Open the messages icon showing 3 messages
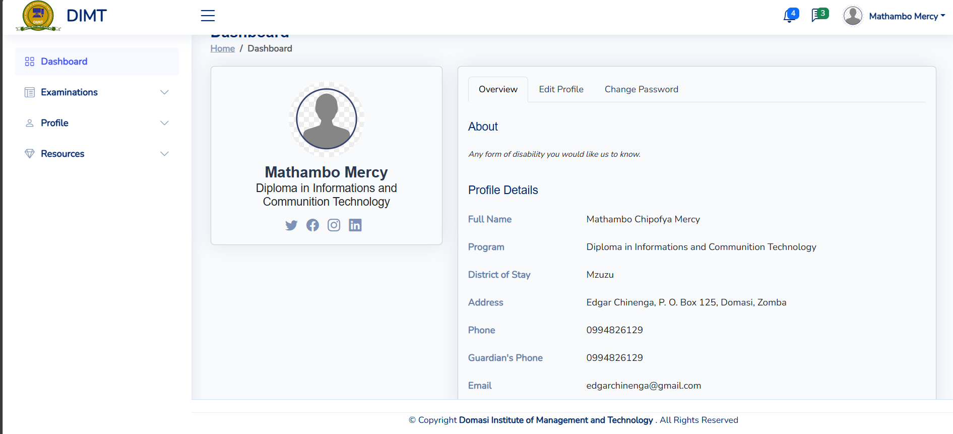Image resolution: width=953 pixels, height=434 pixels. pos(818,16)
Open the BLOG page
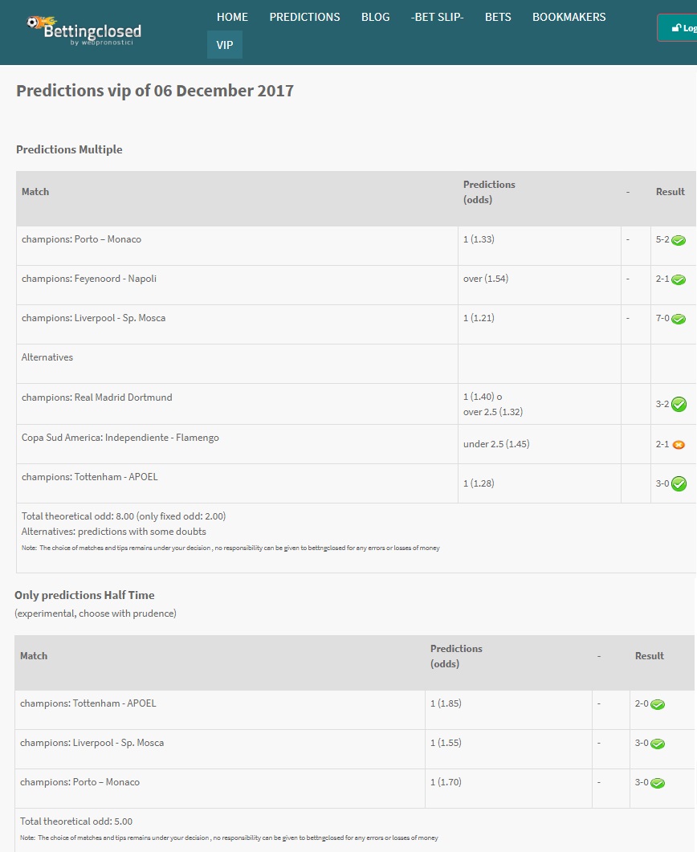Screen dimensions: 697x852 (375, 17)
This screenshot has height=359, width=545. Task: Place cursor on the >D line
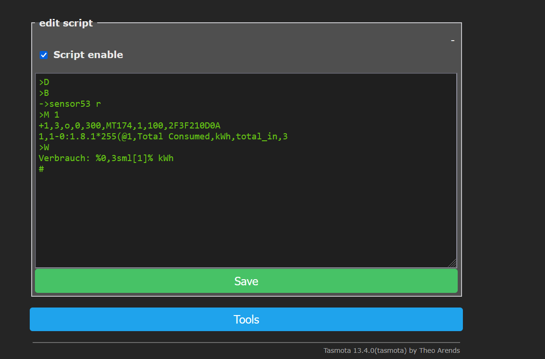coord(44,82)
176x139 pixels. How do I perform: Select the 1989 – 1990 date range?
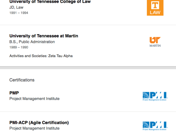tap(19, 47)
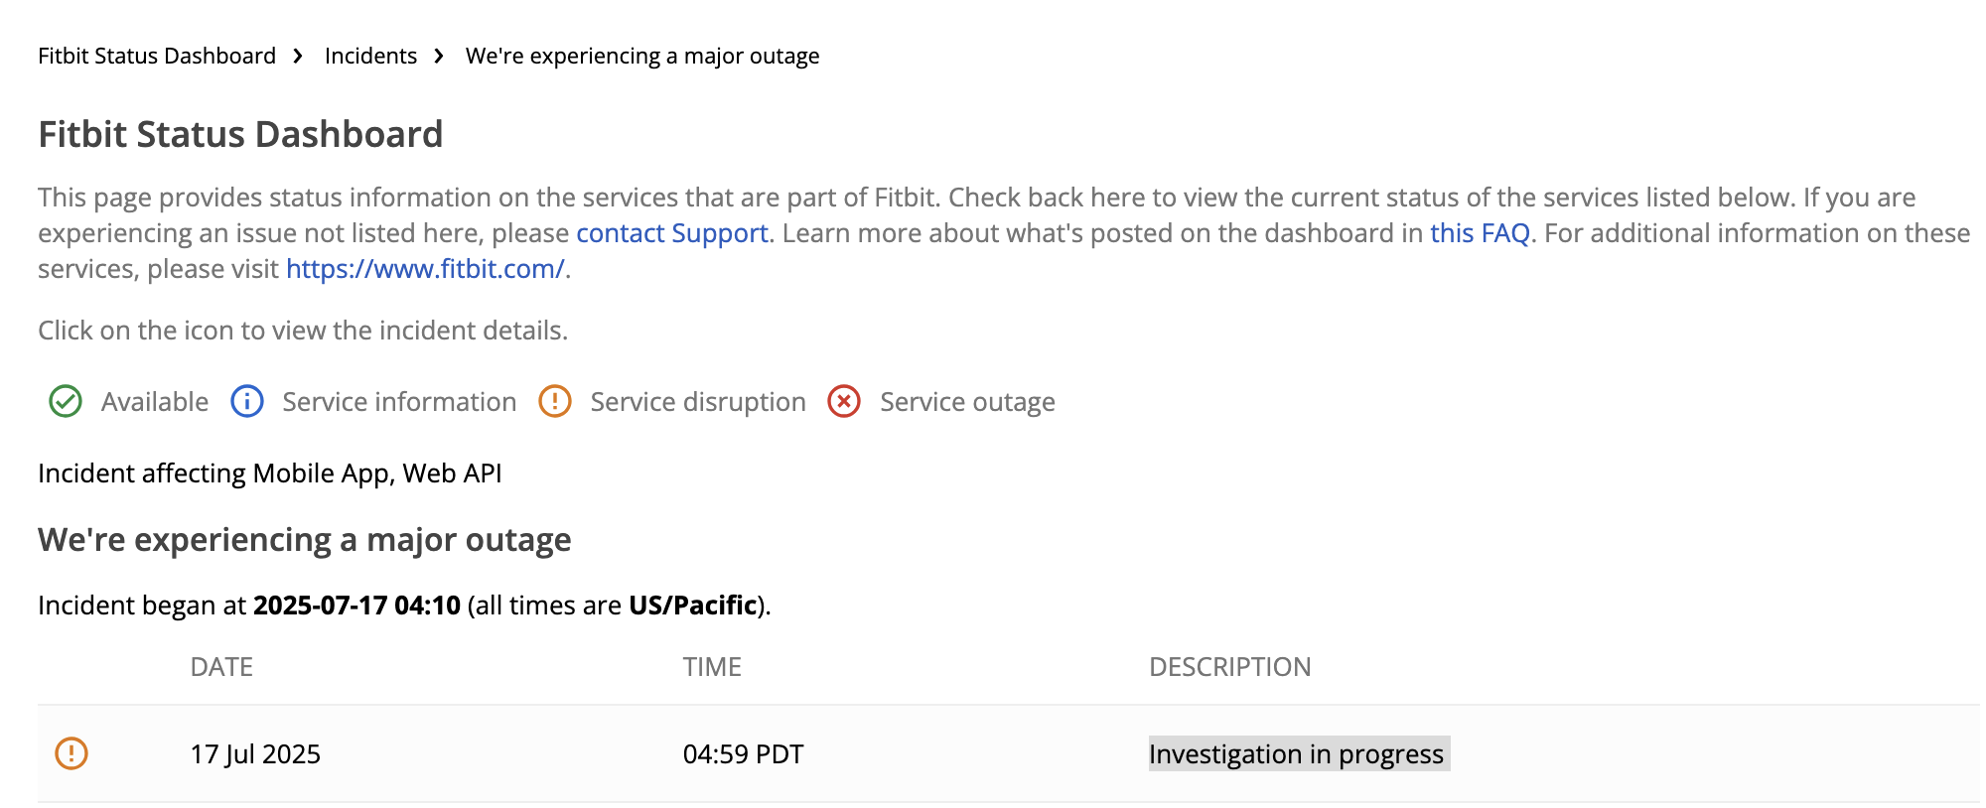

▸ Instructions for the task: Pick out each line in the rows above that contains the word "Open", and copy those lines.

▸ Solution to the problem:
Open the messages icon showing 3 messages
Open the BLOG page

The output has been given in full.